In my mind early October and late May battle it out for the loveliest time of year. Lately, night skies have been peppered with stars and the Milky Way has been clearly visible. The symphony orchestra of stags has continued to blare out around the clock. (The stags have stationed themselves on crags around the glen for maximum impact.)

The bracken on the hillsides is sinking down in a blaze of fiery gold and the rowans are laden with glossy clusters of berries  In May 2011 I wrote a blog about the devastating effects of a powerful wind we had, which turned all the trees prematurely brown. But nature is clearly putting tree survival to rights with this bumper crop. Half a dozen basking sharks have been cruising up and down the coast between Lochranza and Catacol, and the little ferry to Claonaig has detoured a couple of times to see them.

The fine weather has given us chance to get started on the autumn task of clearing out the ditches but yesterday we took some time off to walk the classic Cock of Arran route, heading up from the campsite and across to Laggan then returning along the coast.
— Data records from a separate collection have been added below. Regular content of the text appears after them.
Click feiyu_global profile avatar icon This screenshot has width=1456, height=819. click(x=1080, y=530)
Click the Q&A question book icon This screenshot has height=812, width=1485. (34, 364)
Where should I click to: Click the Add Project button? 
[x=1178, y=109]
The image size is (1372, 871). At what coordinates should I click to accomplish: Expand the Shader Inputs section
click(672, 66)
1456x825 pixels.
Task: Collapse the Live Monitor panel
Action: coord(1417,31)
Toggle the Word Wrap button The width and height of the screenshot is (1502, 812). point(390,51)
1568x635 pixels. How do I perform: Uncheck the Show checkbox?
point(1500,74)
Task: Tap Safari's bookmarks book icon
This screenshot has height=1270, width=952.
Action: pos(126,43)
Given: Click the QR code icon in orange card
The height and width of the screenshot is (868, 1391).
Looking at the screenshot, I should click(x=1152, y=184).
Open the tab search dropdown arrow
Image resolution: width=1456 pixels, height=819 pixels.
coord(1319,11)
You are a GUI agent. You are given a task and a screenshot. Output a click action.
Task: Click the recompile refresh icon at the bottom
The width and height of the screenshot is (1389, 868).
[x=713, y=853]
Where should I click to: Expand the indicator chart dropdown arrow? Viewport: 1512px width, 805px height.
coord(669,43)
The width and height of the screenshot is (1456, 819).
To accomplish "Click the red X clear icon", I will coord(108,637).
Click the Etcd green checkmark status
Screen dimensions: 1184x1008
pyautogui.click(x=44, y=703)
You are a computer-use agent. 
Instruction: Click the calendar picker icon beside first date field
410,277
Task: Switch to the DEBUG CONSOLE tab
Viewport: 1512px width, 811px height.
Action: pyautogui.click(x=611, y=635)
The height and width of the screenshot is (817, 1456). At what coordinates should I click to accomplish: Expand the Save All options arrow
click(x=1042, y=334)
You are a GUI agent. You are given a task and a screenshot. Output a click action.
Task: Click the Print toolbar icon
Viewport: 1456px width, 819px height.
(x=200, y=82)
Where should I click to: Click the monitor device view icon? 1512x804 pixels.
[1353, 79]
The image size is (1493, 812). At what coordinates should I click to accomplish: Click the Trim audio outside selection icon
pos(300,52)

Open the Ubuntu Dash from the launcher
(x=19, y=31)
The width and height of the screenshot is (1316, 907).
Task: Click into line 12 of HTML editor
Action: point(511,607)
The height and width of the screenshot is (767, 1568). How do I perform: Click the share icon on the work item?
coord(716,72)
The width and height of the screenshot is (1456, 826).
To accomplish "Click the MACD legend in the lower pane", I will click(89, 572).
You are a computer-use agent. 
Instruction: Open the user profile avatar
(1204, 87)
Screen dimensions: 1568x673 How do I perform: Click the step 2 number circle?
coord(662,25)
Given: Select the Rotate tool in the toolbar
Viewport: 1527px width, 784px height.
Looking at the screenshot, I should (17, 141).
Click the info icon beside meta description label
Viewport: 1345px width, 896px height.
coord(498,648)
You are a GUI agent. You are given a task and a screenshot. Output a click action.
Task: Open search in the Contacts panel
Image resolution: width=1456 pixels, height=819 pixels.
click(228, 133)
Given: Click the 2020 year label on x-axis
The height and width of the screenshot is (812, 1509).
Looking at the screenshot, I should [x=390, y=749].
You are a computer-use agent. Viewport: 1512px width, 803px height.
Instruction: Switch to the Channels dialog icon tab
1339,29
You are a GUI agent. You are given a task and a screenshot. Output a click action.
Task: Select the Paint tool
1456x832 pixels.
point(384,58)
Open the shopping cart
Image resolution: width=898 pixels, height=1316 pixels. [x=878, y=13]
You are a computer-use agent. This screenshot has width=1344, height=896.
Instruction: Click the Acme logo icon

Above the Narachan (the old track above the campsite) a stag with a small group of hinds kept us under close watch. We could sense his tension and didn’t linger to agitate him more. Up above, a croaking raven was chasing a golden eagle until the eagle caught a thermal and rose serenely higher and higher.

This route is full of historical and geological interest that I have described in earlier blogs: prehistoric giant millipede tracks, centuries- old graffiti in Ossian’s cave, the Cock of Arran itself, Hutton’s Unconformity and more. At Fairy  Dell, where there is a choice of paths home, we chose the North Newton route because we knew we could get choc ices from Reg at the Whins and eat them whilst having a rest and watching the seals on the rocks below. Incidentally, Kitty, who is 81 and has lived in Lochranza for most of her life, says that what is commonly called Fairy Dell is really Dairy Puddle.

Today it’s raining but I’m pleased to report that our newly cleared ditches seem to be working. The weather hasn’t dampened the testosterone-charged atmosphere we inhabit just now. I am reading “The Sea Kingdoms” by Alistair Moffat which discusses Celtic Britain, but not as something past and gone, but something very much alive in the west. Many of us will be following a Celtic tradition soon with turnip lanterns for Hallowe’en. I hadn’t realised that the originals 2,000 years ago were the skulls of enemies stuck on posts to make ghost fences for protection!

The pictures show: Laggan cottage, the Cock of Arran (something else that lost its head some time ago) and the view from the Whins.